_Problem requirements_.
Copy out the forum post below about Internet Explorer failing to load, from "Now, a lot of" up to and including "it! Please help!".

_Passage_.
################
The problem: the other day, I noticed that internet explorer wouldn't fully load ... it just gave me a blank window and the hourglass. So, I tried using Mozilla, and that worked. Then, later, when I tried to shut down my computer, it gave me a bunch of "End Program" messages, and took so long that I shut down the comp manually. So, I thought maybe there was a problem with too many internet files or cookies or something (since I recently got DSL and am online all the time now), so I used the control panel to delete all my cookies and temporary internet files, then when I restarted the computer, Internet Explorer worked again, so I figured the problem was solved. Then, the next time I used my computer, IE wouldn't load again, but Mozilla did, so I figured it was the same weird problem. Again, when I tried to shut down, I got the following "End Program" Messages: "AXWIN Frame Window," "DSAgnt.exe," "Task Panel," and "DDE Server Window." I tried restarting and deleting the temp internet files and cookies again because that seemed to work the first time, but this time it didn't work. 

Now, a lot of programs seem to be working super slow, like Musicmatch Jukebox, Internet Explorer (which doesn't even load half the time), and even Mozilla, which didn't load the last time I tried and freaked me out! The programs either don't start right away, or freeze up ("not responding"), and when I try to CTRL+ALT+DEL and end program, it takes FOREVER. 

With all the "updates" I'm bombarded with lately, I don't know what on my computer is actually necessary and what is just crap, so I think I acquired some crap somewhere along the way, and I think the "End Program" messages have something to do with it! Please help!
################
_Information provided_.
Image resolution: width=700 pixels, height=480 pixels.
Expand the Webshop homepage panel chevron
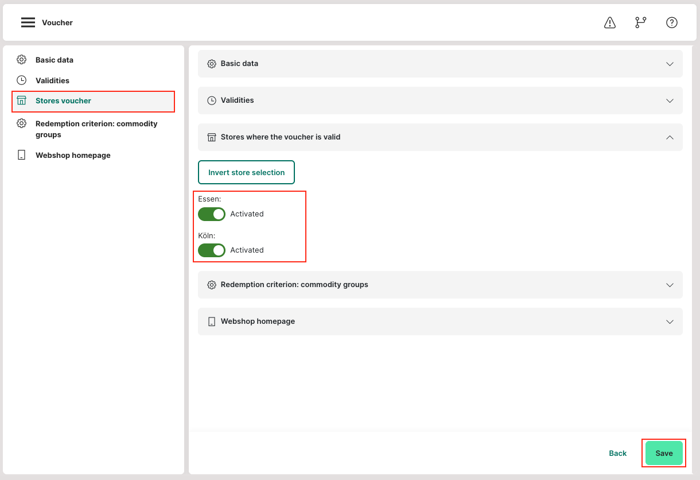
################
_Written response_.
Now, a lot of programs seem to be working super slow, like Musicmatch Jukebox, Internet Explorer (which doesn't even load half the time), and even Mozilla, which didn't load the last time I tried and freaked me out! The programs either don't start right away, or freeze up ("not responding"), and when I try to CTRL+ALT+DEL and end program, it takes FOREVER. 

With all the "updates" I'm bombarded with lately, I don't know what on my computer is actually necessary and what is just crap, so I think I acquired some crap somewhere along the way, and I think the "End Program" messages have something to do with it! Please help!